So, What Is the Heaviest Thing Superman Has Lifted?
When fans debate Superman’s strongest feats, they often think of him pushing planets or holding up the heavens. In official DC comics canon, the clearest, most measurable record comes from Superman Vol. 3 #13 in the New 52 era. In that story, STAR Labs builds a rig that simulates the mass of the entire Earth, estimated at around six sextillion metric tonnes. Superman bench‑presses this Earth‑level weight continuously for five days, without direct sunlight and with no significant fatigue reported. That single feat is the best answer so far to the question of the heaviest thing Superman has lifted. Other comics push the idea even further in less quantifiable ways: he drags a chain of planets in Superboy #140 and later moves the planet‑sized Warworld in Action Comics #1046, but the STAR Labs test remains the most concrete benchmark of DC Comics Superman strength.

From Silver Age Absurdity to Modern Limits on Superman’s Strength
Superman’s power has never been static. In the Golden and Silver Age, writers treated him almost like a whimsical god. Stories showed him casually playing chess with robot copies of himself, or using an oversized board in the Fortress of Solitude stocked with life‑size allies and enemies, as in All-Star Superman. Those same eras happily depicted him juggling planets, surviving black holes and pulling off reality‑bending stunts without much explanation. Modern runs tried to rein this in. The STAR Labs Earth‑bench‑press test is framed as a grueling, scientific benchmark rather than a gag. Later feats, like moving Warworld or destroying a Kryptonite‑laced asteroid with a single punch, stress that he can be pushed to his limits, especially when his weakness is involved. Each era scales him up or walks him back to keep stories tense—too powerful, and there is no drama; too weak, and he stops feeling like Superman.

James Gunn’s Superman Movies: Chessboards, Luthor, and a More Grounded Clark
James Gunn’s new take, beginning with Superman: Man of Tomorrow and moving into his planned Superman 2, is already dropping clues about tone. From set teases, Gunn shared a black‑and‑red chessboard beside Lex Luthor’s Van Kull Department of Corrections ID badge, along with a Superman logo that evokes Brainiac’s design. The imagery does a few things at once: it reinforces Luthor as the calculating mastermind who treats the world like a chess game, and it nods to DC’s tradition of using chess in Superman stories, from Luthor match‑ups to the Checkmate organization and Greg Rucka’s run.
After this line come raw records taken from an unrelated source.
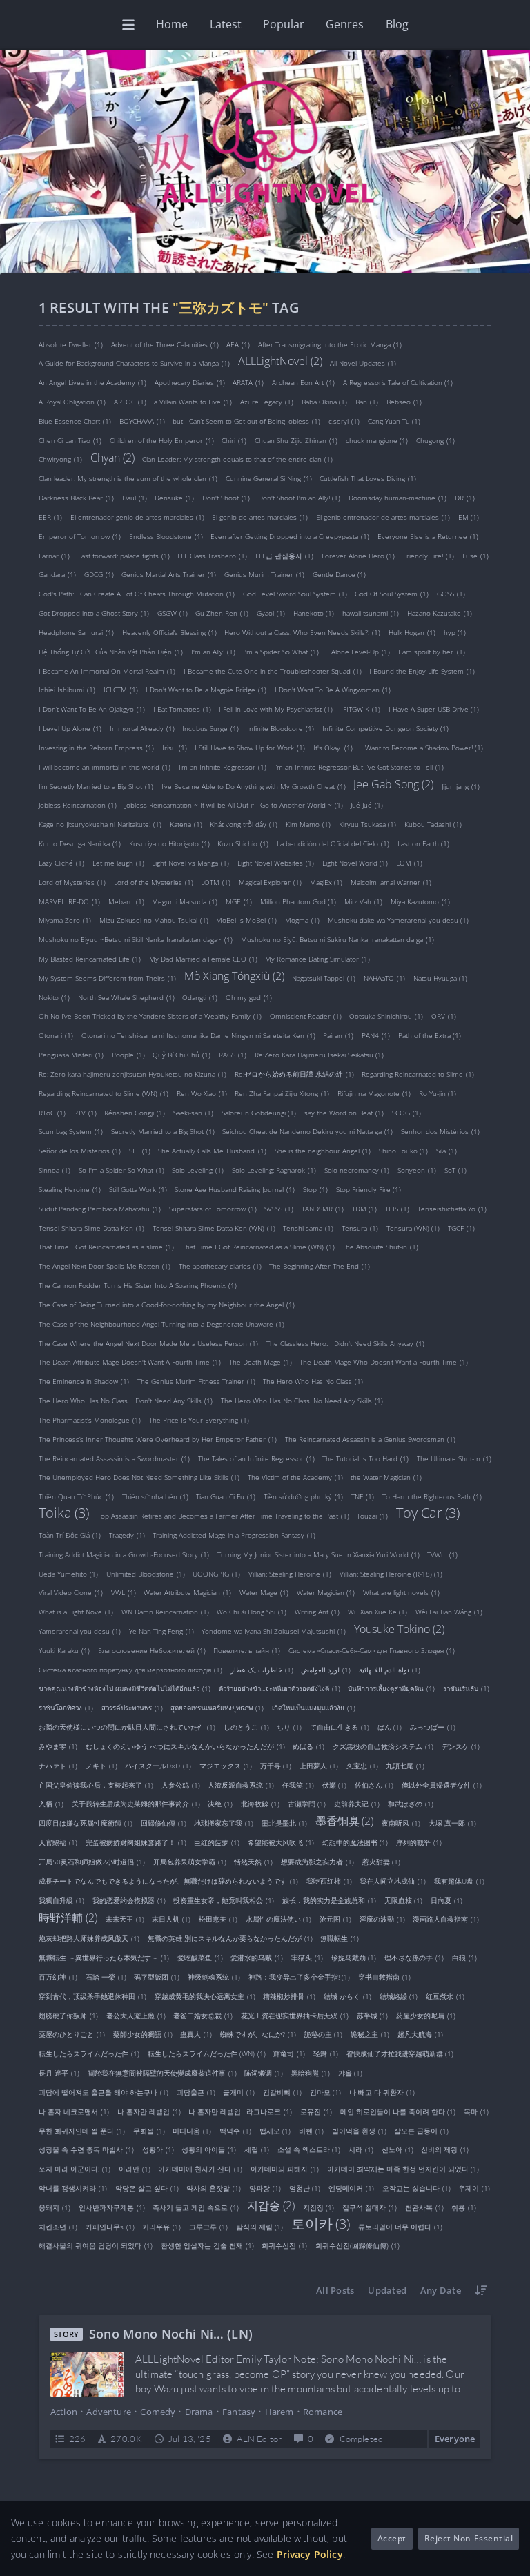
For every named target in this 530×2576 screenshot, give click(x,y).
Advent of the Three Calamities (165, 344)
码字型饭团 (156, 1977)
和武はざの (410, 1803)
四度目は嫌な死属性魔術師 (85, 1823)
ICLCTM (121, 689)
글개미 (239, 2092)
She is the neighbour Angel (323, 1150)
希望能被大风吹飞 (281, 1842)
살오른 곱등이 (421, 2130)
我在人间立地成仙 (393, 1881)
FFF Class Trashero (212, 555)
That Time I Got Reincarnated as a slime (106, 1246)
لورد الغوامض (326, 1669)
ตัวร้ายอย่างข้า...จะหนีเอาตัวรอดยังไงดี (279, 1688)
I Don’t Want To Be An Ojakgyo (92, 709)
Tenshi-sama (308, 1227)
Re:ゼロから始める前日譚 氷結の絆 (294, 1074)
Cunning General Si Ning (269, 478)
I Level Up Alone (70, 728)
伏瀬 (334, 1784)
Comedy (157, 2412)
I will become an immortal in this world (104, 767)
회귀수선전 (284, 2245)
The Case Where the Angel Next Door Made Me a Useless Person (148, 1343)
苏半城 (373, 2015)
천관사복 (424, 2207)
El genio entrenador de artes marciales (383, 517)
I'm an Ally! (213, 651)
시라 (361, 2149)
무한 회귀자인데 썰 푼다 (82, 2130)
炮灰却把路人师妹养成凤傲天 (89, 1938)
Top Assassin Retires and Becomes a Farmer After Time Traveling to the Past (223, 1516)
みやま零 (58, 1746)
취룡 (463, 2207)
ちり (289, 1727)
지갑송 (271, 2205)
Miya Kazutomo (420, 901)
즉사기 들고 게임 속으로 (196, 2207)
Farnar (54, 555)
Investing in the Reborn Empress (96, 747)
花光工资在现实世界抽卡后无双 (295, 2015)
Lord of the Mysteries (153, 882)
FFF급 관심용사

It also suggests a more cerebral rivalry where power isn’t just measured in tons lifted, but in strategy, ideology and politics. Rather than focusing on universe‑shattering feats, Gunn seems interested in Clark as a person navigating complex opponents like Luthor and shadowy groups such as Checkmate.

Why Superman Movie Powers Rarely Go Full ‘Silver Age’
On film, Superman almost never reaches his wildest comic extremes. Even in earlier movies where he turns back time or lifts continent‑sized structures, filmmakers frame those moments as rare, nearly fatal efforts rather than casual daily exercises. Translating something like the STAR Labs Earth‑bench‑press into live action would immediately break tension—if Superman can push an Earth’s mass for days, why should any physical threat worry him? Directors typically choose a narrower, story‑friendly power scale: invulnerable to bullets, massively strong, able to survive extreme environments, but still vulnerable to Kryptonite, emotional strain and moral dilemmas. For Gunn’s DCU, the emphasis on Luthor’s intellect, Checkmate‑style intrigue and Brainiac‑teasing imagery points toward conflicts where politics, media narratives and alien technology matter as much as raw strength. Expect Superman movie powers to be impressive but not limitless, keeping space for suspense, sacrifice and human‑level stakes.

Comic Recommendations for Malaysian Fans Matching Gunn’s Likely Tone
For Malaysian readers wanting Superman comics that feel close to what Gunn appears to be building, start with stories that balance awe‑inspiring power with introspection and clever villains. All-Star Superman is essential: it features the Fortress chessboard, wild sci‑fi concepts, and a warm, philosophical Clark who still feels human despite near‑godlike abilities. For political intrigue and shadow organizations, try Greg Rucka’s Checkmate, which clearly influences Gunn’s use of the red‑and‑black chess imagery and secret‑agency aesthetics. To see modern, measurable Superman strongest feats like the STAR Labs Earth‑bench‑press, look at the New 52 Superman Vol. 3 run, then follow through to recent Action Comics issues featuring Warworld. Taken together, these runs showcase a Superman who is unimaginably strong yet still challenged—exactly the balance a James Gunn Superman movie powers approach seems poised to aim for.